(Stored entries)
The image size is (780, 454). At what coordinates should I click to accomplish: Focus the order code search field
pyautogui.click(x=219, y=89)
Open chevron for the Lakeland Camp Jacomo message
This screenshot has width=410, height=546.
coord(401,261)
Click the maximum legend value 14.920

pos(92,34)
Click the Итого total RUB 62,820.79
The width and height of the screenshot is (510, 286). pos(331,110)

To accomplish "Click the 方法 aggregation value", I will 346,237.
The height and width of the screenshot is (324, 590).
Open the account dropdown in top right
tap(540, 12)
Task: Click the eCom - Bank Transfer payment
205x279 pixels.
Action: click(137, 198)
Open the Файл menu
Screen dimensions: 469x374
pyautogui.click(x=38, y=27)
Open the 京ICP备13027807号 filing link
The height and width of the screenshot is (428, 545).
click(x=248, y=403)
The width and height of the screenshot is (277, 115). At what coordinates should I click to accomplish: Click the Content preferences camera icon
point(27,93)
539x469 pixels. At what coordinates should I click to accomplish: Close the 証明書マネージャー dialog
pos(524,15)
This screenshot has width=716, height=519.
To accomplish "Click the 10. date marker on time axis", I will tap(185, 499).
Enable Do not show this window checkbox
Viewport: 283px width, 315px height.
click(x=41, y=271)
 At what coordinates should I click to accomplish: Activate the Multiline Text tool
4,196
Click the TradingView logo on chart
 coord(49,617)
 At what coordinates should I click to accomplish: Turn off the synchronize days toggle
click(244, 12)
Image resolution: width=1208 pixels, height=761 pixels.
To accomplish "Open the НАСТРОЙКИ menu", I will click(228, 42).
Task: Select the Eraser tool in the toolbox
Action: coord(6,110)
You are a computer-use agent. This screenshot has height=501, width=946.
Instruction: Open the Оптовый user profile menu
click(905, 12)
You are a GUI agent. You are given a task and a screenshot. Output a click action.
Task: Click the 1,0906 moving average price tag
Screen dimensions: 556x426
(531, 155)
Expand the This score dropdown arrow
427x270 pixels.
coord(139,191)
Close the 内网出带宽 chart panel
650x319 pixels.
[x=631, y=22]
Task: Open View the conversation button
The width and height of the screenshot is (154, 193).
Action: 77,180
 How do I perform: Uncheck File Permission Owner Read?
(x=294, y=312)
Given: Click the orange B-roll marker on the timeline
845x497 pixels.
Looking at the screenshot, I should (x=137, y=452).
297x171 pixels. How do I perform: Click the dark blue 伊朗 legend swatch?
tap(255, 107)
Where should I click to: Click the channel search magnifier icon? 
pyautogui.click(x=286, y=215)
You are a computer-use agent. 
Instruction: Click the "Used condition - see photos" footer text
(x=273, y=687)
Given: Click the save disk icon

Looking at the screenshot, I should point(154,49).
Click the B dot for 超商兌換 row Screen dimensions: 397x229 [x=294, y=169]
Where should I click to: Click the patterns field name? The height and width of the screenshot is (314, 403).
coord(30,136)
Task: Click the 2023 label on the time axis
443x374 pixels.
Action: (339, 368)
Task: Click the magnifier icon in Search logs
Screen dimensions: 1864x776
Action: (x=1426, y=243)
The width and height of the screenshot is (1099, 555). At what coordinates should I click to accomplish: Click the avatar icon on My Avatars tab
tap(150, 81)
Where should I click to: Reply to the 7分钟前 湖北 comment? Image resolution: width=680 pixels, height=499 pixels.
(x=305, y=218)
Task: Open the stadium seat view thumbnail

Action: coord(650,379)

### Your task
An exact copy of every record is needed.

### Solved problem
The image size is (780, 454). At what coordinates should I click to accomplish: Focus the order code search field
pyautogui.click(x=219, y=89)
Open chevron for the Lakeland Camp Jacomo message
This screenshot has width=410, height=546.
coord(401,261)
Click the maximum legend value 14.920

pos(92,34)
Click the Итого total RUB 62,820.79
The width and height of the screenshot is (510, 286). pos(331,110)

To accomplish "Click the 方法 aggregation value", I will 346,237.
The height and width of the screenshot is (324, 590).
Open the account dropdown in top right
tap(540, 12)
Task: Click the eCom - Bank Transfer payment
205x279 pixels.
Action: click(137, 198)
Open the Файл menu
Screen dimensions: 469x374
pyautogui.click(x=38, y=27)
Open the 京ICP备13027807号 filing link
The height and width of the screenshot is (428, 545).
click(x=248, y=403)
The width and height of the screenshot is (277, 115). At what coordinates should I click to accomplish: Click the Content preferences camera icon
point(27,93)
539x469 pixels. At what coordinates should I click to accomplish: Close the 証明書マネージャー dialog
pos(524,15)
This screenshot has width=716, height=519.
To accomplish "Click the 10. date marker on time axis", I will tap(185, 499).
Enable Do not show this window checkbox
Viewport: 283px width, 315px height.
click(x=41, y=271)
 At what coordinates should I click to accomplish: Activate the Multiline Text tool
4,196
Click the TradingView logo on chart
 coord(49,617)
 At what coordinates should I click to accomplish: Turn off the synchronize days toggle
click(244, 12)
Image resolution: width=1208 pixels, height=761 pixels.
To accomplish "Open the НАСТРОЙКИ menu", I will click(228, 42).
Task: Select the Eraser tool in the toolbox
Action: coord(6,110)
You are a computer-use agent. This screenshot has height=501, width=946.
Instruction: Open the Оптовый user profile menu
click(905, 12)
You are a GUI agent. You are given a task and a screenshot. Output a click action.
Task: Click the 1,0906 moving average price tag
Screen dimensions: 556x426
(531, 155)
Expand the This score dropdown arrow
427x270 pixels.
coord(139,191)
Close the 内网出带宽 chart panel
650x319 pixels.
[x=631, y=22]
Task: Open View the conversation button
The width and height of the screenshot is (154, 193).
Action: 77,180
 How do I perform: Uncheck File Permission Owner Read?
(x=294, y=312)
Given: Click the orange B-roll marker on the timeline
845x497 pixels.
Looking at the screenshot, I should (x=137, y=452).
297x171 pixels. How do I perform: Click the dark blue 伊朗 legend swatch?
tap(255, 107)
Where should I click to: Click the channel search magnifier icon? 
pyautogui.click(x=286, y=215)
You are a computer-use agent. 
Instruction: Click the "Used condition - see photos" footer text
(x=273, y=687)
Given: Click the save disk icon

Looking at the screenshot, I should point(154,49).
Click the B dot for 超商兌換 row Screen dimensions: 397x229 [x=294, y=169]
Where should I click to: Click the patterns field name? The height and width of the screenshot is (314, 403).
coord(30,136)
Task: Click the 2023 label on the time axis
443x374 pixels.
Action: (339, 368)
Task: Click the magnifier icon in Search logs
Screen dimensions: 1864x776
Action: (x=1426, y=243)
The width and height of the screenshot is (1099, 555). At what coordinates should I click to accomplish: Click the avatar icon on My Avatars tab
tap(150, 81)
Where should I click to: Reply to the 7分钟前 湖北 comment? Image resolution: width=680 pixels, height=499 pixels.
(x=305, y=218)
Task: Open the stadium seat view thumbnail

Action: coord(650,379)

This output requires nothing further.